FDA approves apremilast for severe plaque psoriasis among children

The Food and Drug Administration (FDA) has expanded the approval of apremilast and included treatment of children 6 years of age and older weighing at least 20kg with moderate to severe plaque psoriasis who are candidates for phototherapy or systemic therapy.

There are currently no other FDA-approved oral medications for moderate to severe plaque psoriasis in this patient population.

"For the first time, children and adolescents with moderate to severe plaque psoriasis and their caregivers have an oral option to treat this chronic disease, with its highly visible, uncomfortable symptoms," said Murdo Gordon, executive vice president of Global Commercial Operations at Amgen. "In the last decade, Otezla has been prescribed to over one million adults worldwide, and today's announcement represents the potential for Otezla to offer relief to many younger patients."

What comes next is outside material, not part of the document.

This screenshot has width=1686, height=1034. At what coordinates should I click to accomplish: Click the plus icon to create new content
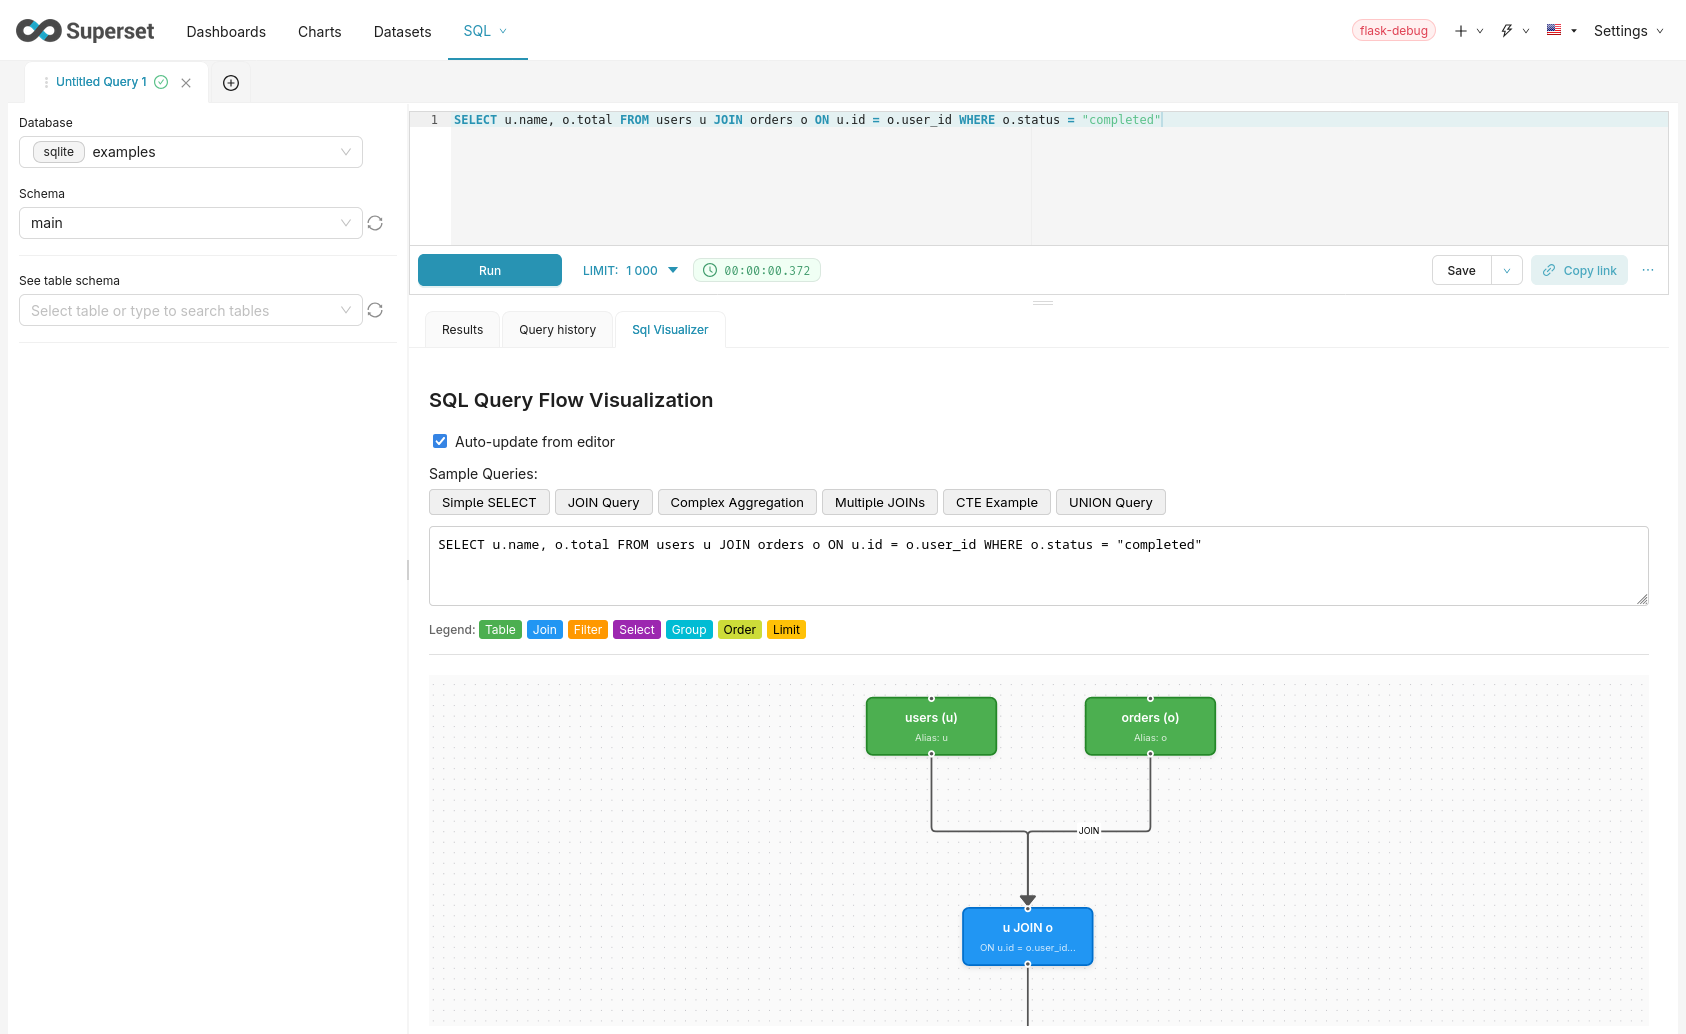(x=1459, y=30)
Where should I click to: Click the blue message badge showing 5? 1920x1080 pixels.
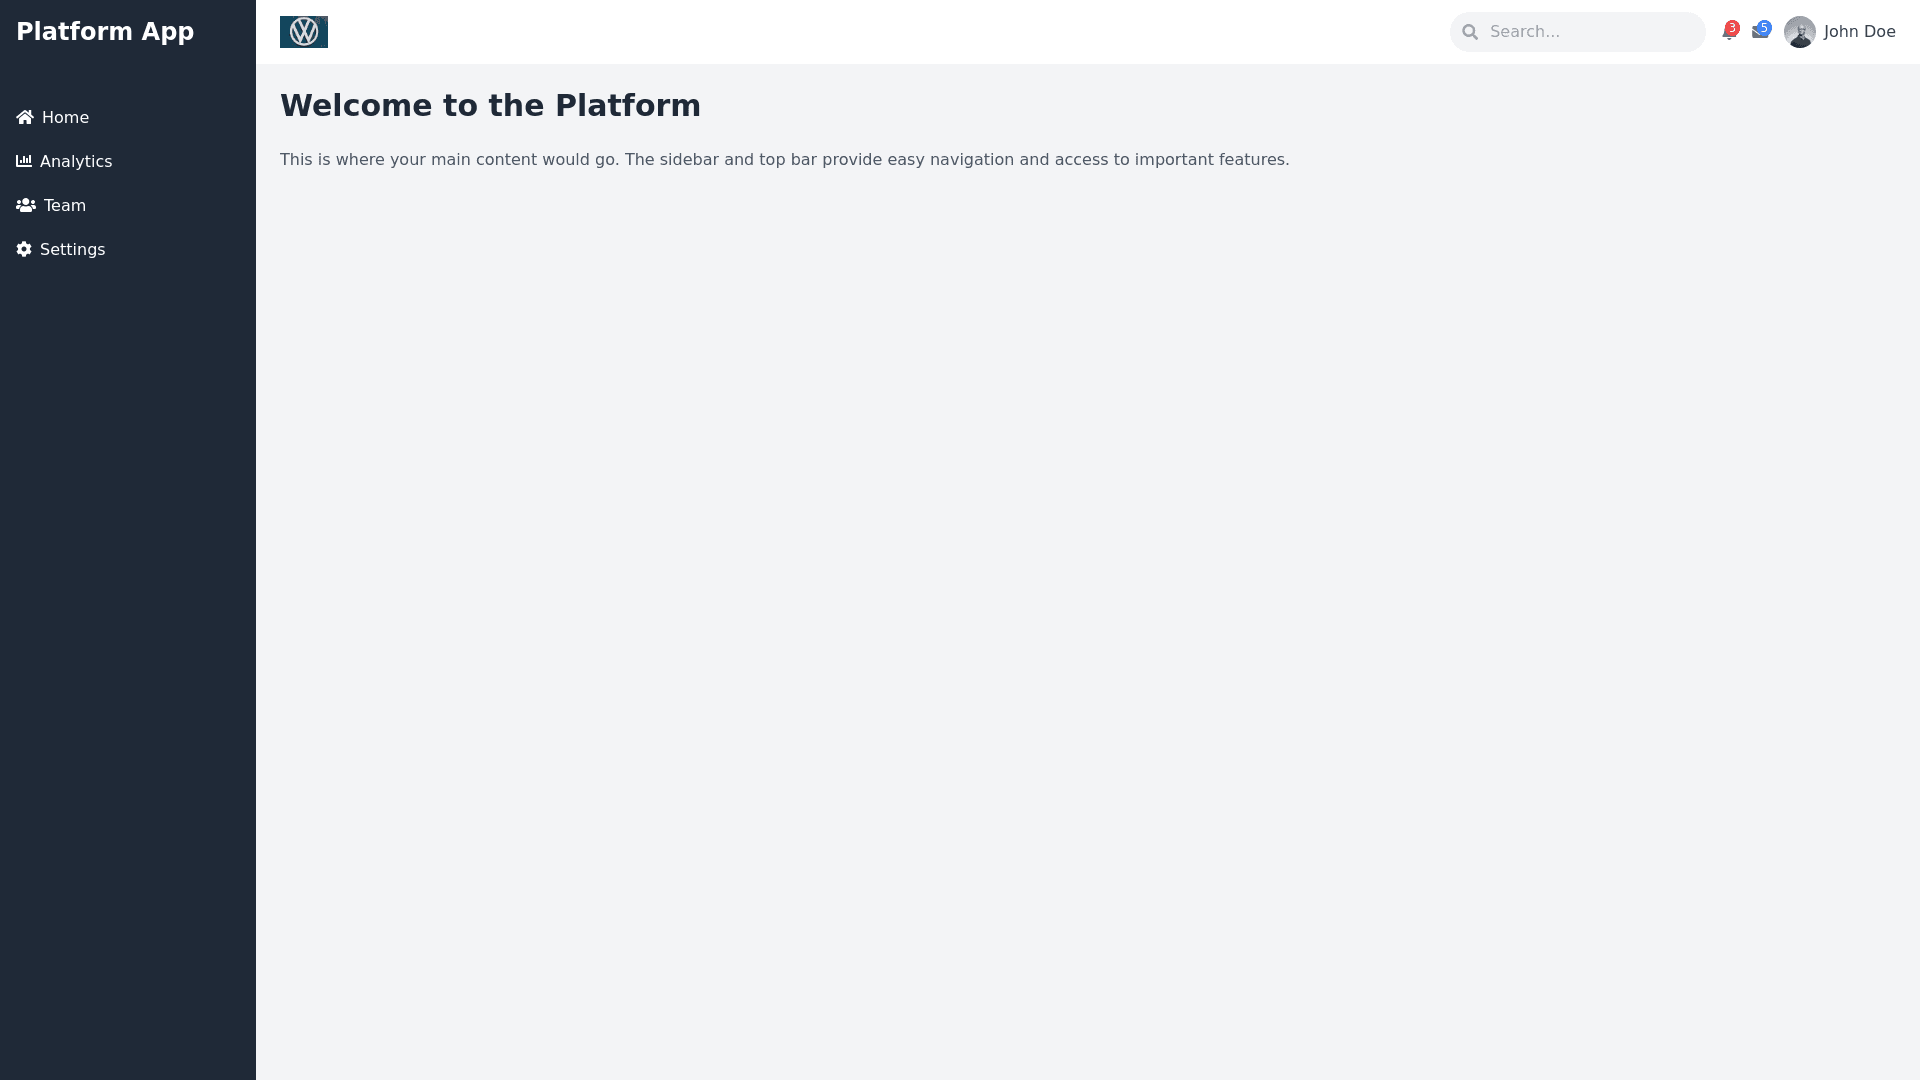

"Children living with moderate to severe plaque psoriasis often experience uncomfortable and highly visible symptoms, such as itchy, dry lesions that may bleed or cause pain. However, treatment options for this chronic immune-mediated disease are limited," said Leah M. Howard, JD, president and CEO of the National Psoriasis Foundation. "Until now, FDA-approved systemic treatment options for youth have been injections or infusions. The addition of an oral treatment option with a well-established safety profile is great news for children with this disease and their families."

The FDA approval was based on results from SPROUT, a Phase 3, multicenter, randomized, placebo-controlled, double-blind study which investigated the efficacy and safety of Otezla in pediatric patients aged 6 to 17 years with moderate to severe plaque psoriasis inadequately controlled by or intolerant to topical therapy. The primary endpoint – static Physician's Global Assessment (sPGA) response (defined as an sPGA score of clear or almost clear with at least a 2-point reduction from baseline) – at week 16 was met with a 33.1% sPGA response for Otezla versus 10.8% for placebo (95% CI: 12.2%, 32.4%; P<0.0001). The adverse events were consistent with the known safety profile of Otezla in adult patients.

The most common side effects of Otezla include diarrhea, nausea, upper respiratory tract infection, tension headache and headache.

After the initial titration period, the maintenance dosage of Otezla in this patient group will be administered in either 20 or 30 mg doses, based on weight, twice daily. The recommended dose is 20 mg twice daily for pediatric patients weighing 20 kg to <50 kg, and 30 mg twice daily for those who weigh at least 50 kg.

Amgen is committed to supporting plaque psoriasis patients to ensure that appropriate patients have affordable access to Otezla. 

About Psoriasis

Psoriasis is a chronic disease where skin cells build up quickly, typically causing red or discolored, scaly, and itchy patches on the skin. Approximately 125 million people worldwide have psoriasis, including around 14 million people in Europe and more than 8 million people in the United States. About 80% of those patients have plaque psoriasis. Among pediatric patients with plaque psoriasis, one in five have moderate to severe disease. Approximately one-third of those who get psoriasis are under 18 years old when the disease first surfaces.

About Otezla® (apremilast)

Otezla® (apremilast) is an oral small-molecule inhibitor of phosphodiesterase 4 (PDE4) specific for cyclic adenosine monophosphate (cAMP). PDE4 inhibition results in increased intracellular cAMP levels, which is thought to indirectly modulate the production of inflammatory mediators. The specific mechanism(s) by which Otezla exerts its therapeutic action in patients is not well defined.

Since its initial FDA approval in 2014, Otezla has been prescribed to more than 1 million patients worldwide.